「上場企業監督管理条例(意見募集稿)」
上場企業の質向上と市場監督管理の強化を図るため、中国証券監督管理委員会は「会社法」「証券法」などの関連法律に基づき、「上場企業監督管理条例(意見募集稿)」(以下「意見募集稿」という)を起草し、2025年12月5日に発表した。
本意見募集稿は計8章74条で構成され、上場企業のコーポレートガバナンス、情報開示、M&A・再編、投資家保護、監督管理及び法的責任などに関する規制要件を含む。主な内容は以下の通りである。
一、取締役・監査役・役員の責任強化と会社内部統制要件
「意見募集稿」は、上場会社の取締役会、監査委員会及び独立取締役の職責と構成を詳細化し(例:監査委員会の過半数の委員は独立取締役でなければならない、第9条)、取締役・上級管理職の資格条件及び忠実義務・勤勉義務を強調している(第11条、第12条、第13条)。同時に、支配株主、実質支配者及び関連当事者の行為(違法な保証、同業競争等)に対して、より厳格な禁止規定と責任追及メカニズムを設けている(第20条、第21条)。日系企業が中国に上場企業を有する場合、または重要な株主である場合は、内部統制構造及び関連取引管理制度の再検討と改善が必要である。
二、情報開示監督の強化と財務不正の厳罰化
「意見募集稿」は、上場企業が財務会計報告の真実性・正確性・完全性を確保することを要求し(第30条)、監査委員会が財務情報審査において担う監督責任を明確化した(第31条・第33条)。同時に、上場会社の関連当事者、顧客、サプライヤー、コラボレーション側及びそのサービス提供機関等は、上場会社の財務不正に加担してはならず、違反した場合は高額な罰金に直面する可能性がある(第35条)。上場会社と取引のある日系企業も、自社が提供する書類資料の真実性及びコンプライアンスリスクに注意が必要である。

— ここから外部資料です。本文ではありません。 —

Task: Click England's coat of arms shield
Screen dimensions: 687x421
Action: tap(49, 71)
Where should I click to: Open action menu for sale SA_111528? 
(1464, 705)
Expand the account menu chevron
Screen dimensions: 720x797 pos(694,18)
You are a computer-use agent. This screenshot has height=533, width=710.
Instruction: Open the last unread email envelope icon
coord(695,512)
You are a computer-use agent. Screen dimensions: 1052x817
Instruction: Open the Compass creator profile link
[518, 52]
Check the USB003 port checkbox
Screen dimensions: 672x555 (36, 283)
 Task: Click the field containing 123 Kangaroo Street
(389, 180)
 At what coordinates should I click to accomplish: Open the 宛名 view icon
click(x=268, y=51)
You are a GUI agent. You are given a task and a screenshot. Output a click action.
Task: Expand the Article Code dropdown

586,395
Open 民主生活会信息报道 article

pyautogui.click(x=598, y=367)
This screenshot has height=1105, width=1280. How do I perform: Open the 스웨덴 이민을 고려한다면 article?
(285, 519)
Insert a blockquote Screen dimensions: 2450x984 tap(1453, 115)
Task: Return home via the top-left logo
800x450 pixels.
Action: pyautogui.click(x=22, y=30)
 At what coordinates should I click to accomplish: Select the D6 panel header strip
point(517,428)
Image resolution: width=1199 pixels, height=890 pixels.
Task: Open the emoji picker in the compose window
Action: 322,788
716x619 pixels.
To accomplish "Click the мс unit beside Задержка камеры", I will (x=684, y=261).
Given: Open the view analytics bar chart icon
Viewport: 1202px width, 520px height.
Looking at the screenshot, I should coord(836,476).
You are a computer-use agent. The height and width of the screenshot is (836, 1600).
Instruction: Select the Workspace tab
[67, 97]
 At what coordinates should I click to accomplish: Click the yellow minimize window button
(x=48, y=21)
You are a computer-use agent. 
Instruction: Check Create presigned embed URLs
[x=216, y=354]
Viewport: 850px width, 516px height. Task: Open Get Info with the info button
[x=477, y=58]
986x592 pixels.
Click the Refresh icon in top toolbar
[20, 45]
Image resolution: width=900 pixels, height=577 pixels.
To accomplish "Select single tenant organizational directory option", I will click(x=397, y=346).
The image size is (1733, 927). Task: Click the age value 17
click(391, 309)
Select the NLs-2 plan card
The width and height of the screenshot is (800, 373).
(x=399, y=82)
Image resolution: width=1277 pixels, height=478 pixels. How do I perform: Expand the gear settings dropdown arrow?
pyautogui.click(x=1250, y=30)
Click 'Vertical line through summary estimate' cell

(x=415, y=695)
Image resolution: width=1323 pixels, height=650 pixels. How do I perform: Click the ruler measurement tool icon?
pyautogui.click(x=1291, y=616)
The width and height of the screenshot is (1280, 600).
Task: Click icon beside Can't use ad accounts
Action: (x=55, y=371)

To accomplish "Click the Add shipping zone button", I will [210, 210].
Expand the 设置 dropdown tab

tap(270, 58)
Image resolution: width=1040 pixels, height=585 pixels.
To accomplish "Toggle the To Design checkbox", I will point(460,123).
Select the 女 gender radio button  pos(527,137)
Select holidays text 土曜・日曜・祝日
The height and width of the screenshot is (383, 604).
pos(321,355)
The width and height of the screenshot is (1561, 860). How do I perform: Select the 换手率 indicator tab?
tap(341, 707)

三、M&A再編行為の規範化、買収者の資格要件の明確化
「意見募集稿」は上場会社買収の定義(第41条)、買収者の資格条件(第43条)、持分変動開示基準(第44条)をさらに詳細化した。上場会社を買収してはならない複数の状況(重大な債務の存在、深刻な信用失墜、最近の処分状況など)を明確に列挙している。中国上場企業の買収または重大な資産再編への参加を計画する日本の投資家は、事前に自身のコンプライアンス状況を慎重に評価する必要がある。
四、違法行為に対する罰則強化
「意見募集稿」は専用の罰則条項を設け、資金流用、違法保証、虚偽報告への協力、株式譲渡制限違反などの行為に対し高額な罰金を規定するとともに、直接責任者の個人責任を追及できることを明確化した(第65条~第70条)。関連行政処罰情報は法令に基づき証券市場信用情報ファイルに組み込まれ、全国信用プラットフォームで共有される(第63条、第64条)。これは企業の評判や今後の経営に長期的な影響を及ぼす可能性がある。
五、越境適用
「意見募集稿」第73条は、海外企業が中国国内で株式発行・上場を行う場合、本条例が適用されると規定している。既に中国国内で上場している、または国内市場への復帰を計画している日本企業も、関連するコーポレートガバナンス、情報開示、M&A再編などの規定を遵守する必要がある。
以上を踏まえ、中国に上場企業を保有する、重要株主である、または上場企業とサプライチェーン協力関係にある日本企業及び関係者は、速やかに本条例草案の内容を精査し、コーポレートガバナンス、関連取引、情報開示、投資・M&A等の分野におけるコンプライアンス義務の変更及びリスクを評価することを推奨する。